In the statement, FDA Commissioner Dr. Scott Gottlieb explains why they lifted the band and the original findings that the salmon would not cause a significant impact on the U.S. environment.

“Today, we are taking another important step by deactivating a 2016 import alert that prevented genetically engineered salmon from entering the U.S. The FDA’s approval of the application related to AquAdvantage Salmon followed a comprehensive analysis of the scientific evidence, which determined that the GE Atlantic salmon met the statutory requirements for safety and effectiveness under the Federal Food, Drug, and Cosmetic Act.

“However, in 2016, Congress directed the FDA not to allow into commerce any food that contains GE salmon until it issued final labeling guidelines for informing consumers of the GE salmon content in the food. The FDA complied with this requirement by implementing an import alert in 2016 that prevented GE salmon from entering the U.S.

“With Congress’ enactment of the National Bioengineered Food Disclosure Standard, USDA was charged with implementing a mandatory standard for disclosing whether a food is “bioengineered” and FDA was divested of its authority over voluntary labeling to indicate the presence of GE content in human foods.

“The FDA no longer has the authority to issue labeling guidance on this topic; however, the FDA believes this Congressional mandate has been satisfied by the USDA’s issuance of final regulations implementing that law in late 2018 because the law and regulations require that human food containing GE salmon bear labeling indicating that it is bioengineered. Therefore, the FDA is deactivating the import alert that prevented food from AquAdvantage Salmon, including salmon eggs used to grow the fish, from entering the U.S.

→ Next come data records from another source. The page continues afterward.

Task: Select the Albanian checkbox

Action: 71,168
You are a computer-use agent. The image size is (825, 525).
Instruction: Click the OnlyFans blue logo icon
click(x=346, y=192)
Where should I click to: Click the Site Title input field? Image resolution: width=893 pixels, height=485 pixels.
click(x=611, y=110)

“With the deactivation of the import alert, AquAdvantage Salmon eggs can now be imported to the company’s contained grow-out facility in Indiana to be raised into salmon for food. As was determined during the FDA’s 2015 review, this fish is safe to eat, the genetic construct added to the fish’s genome is safe for the animal, and the manufacturer’s claim that it reaches a growth marker important to the aquaculture industry more rapidly than its non-GE farm-raised Atlantic salmon counterpart is confirmed.

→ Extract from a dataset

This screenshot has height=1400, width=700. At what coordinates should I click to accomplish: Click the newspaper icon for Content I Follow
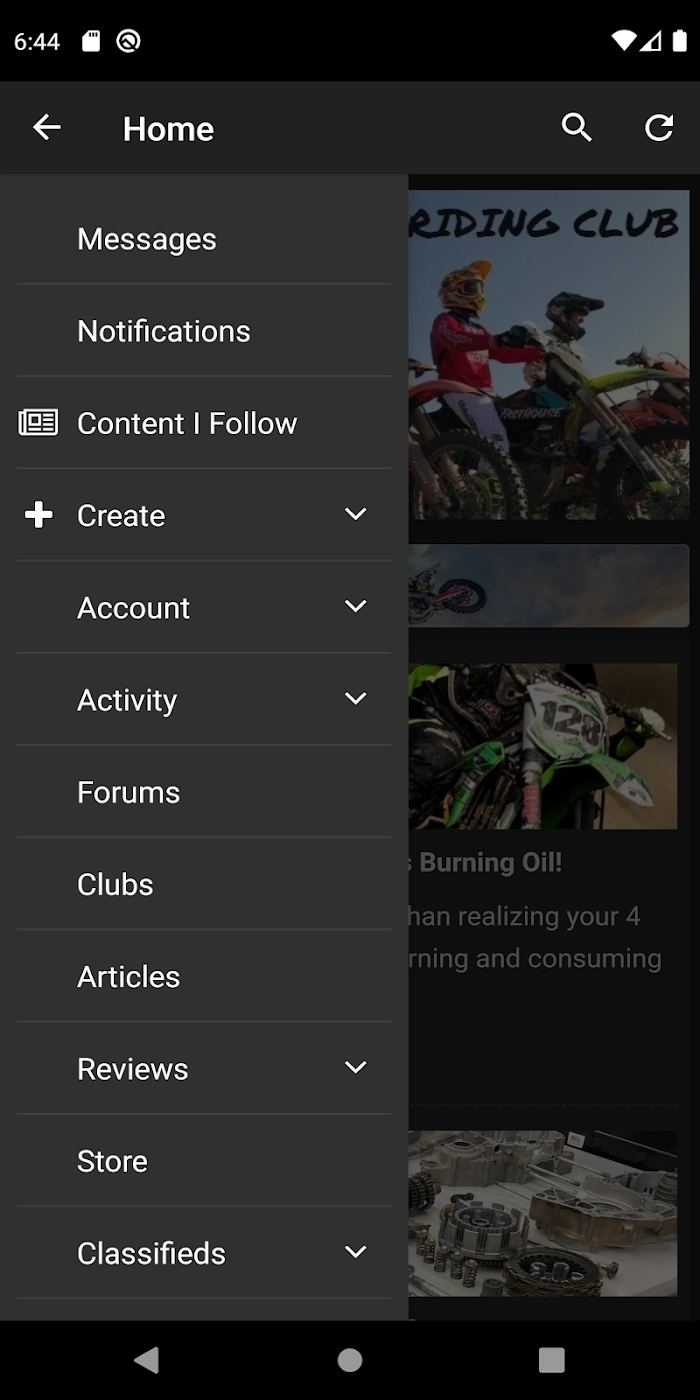(x=38, y=423)
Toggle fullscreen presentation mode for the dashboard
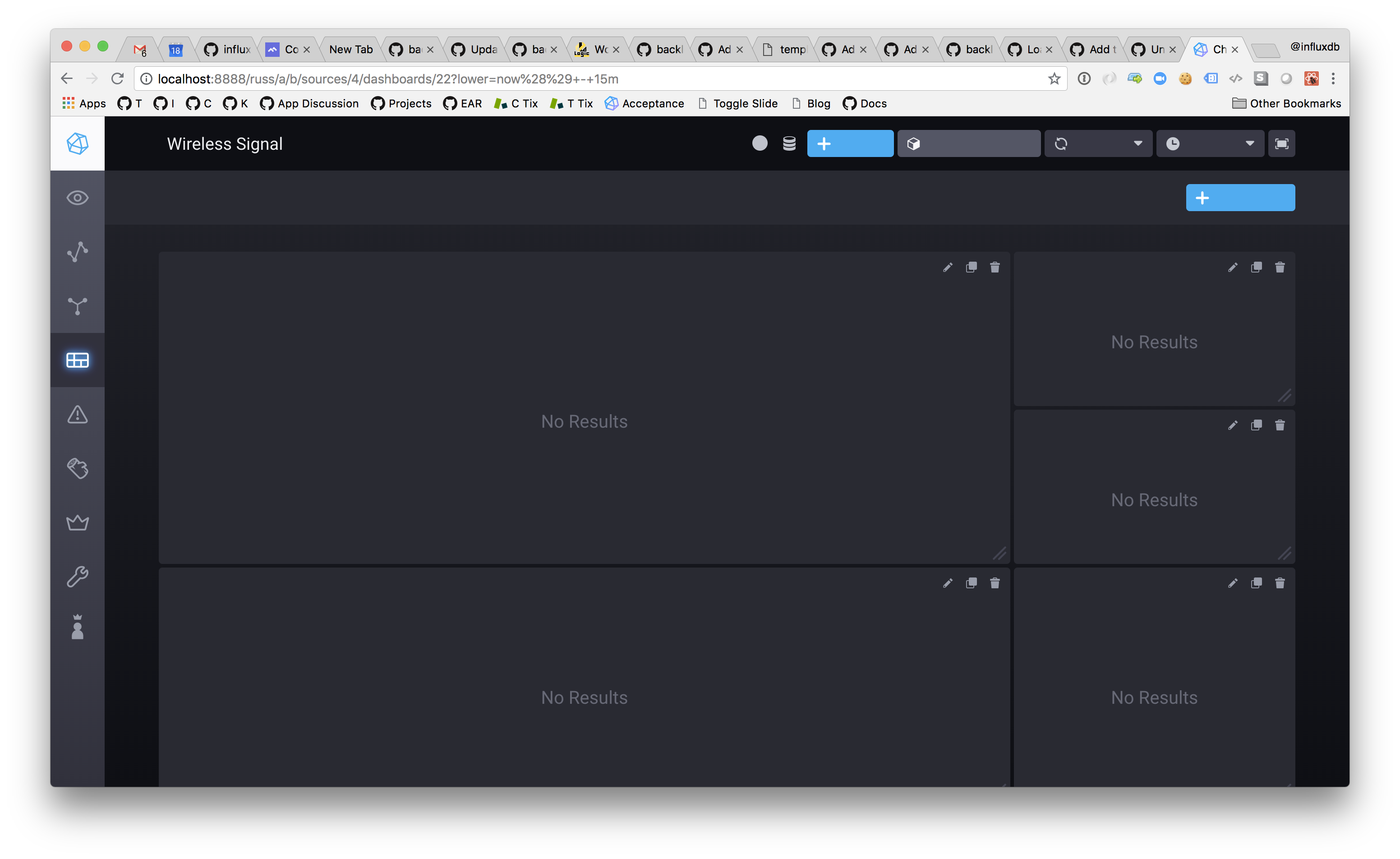The image size is (1400, 859). point(1282,143)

“Additionally, as part of its approval, the FDA also analyzed the potential environmental impact that an approval of the AquAdvantage Salmon application would have on the U.S. environment and published its final Environmental Assessment and Finding of No Significant Impact in November 2015. Based on the multiple forms of physical and biological environmental containment measures proposed by the company in its application, the FDA found that an approval of the application related to AquAdvantage Salmon would not cause a significant impact on the U.S. environment. Subsequently, the FDA found that multiple forms of containment proposed in the supplemental application to raise the salmon in the company’s Indiana facility also would have no significant impact on the environment.

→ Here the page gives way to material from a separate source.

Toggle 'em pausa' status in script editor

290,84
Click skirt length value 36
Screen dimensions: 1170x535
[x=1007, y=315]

“The FDA’s approval process for intentional genomic alterations (IGAs) in animals is risk-based and includes an assessment of several elements. The FDA encourages developers of IGAs in animals to approach the agency early in their research and development phase to discuss the specific risk profile of the proposed product and the regulatory pathway for commercialization. The FDA routinely works with sponsors early and often to provide greater clarity in the regulatory process, encourage development and research, and support an efficient and predictable pathway to approval.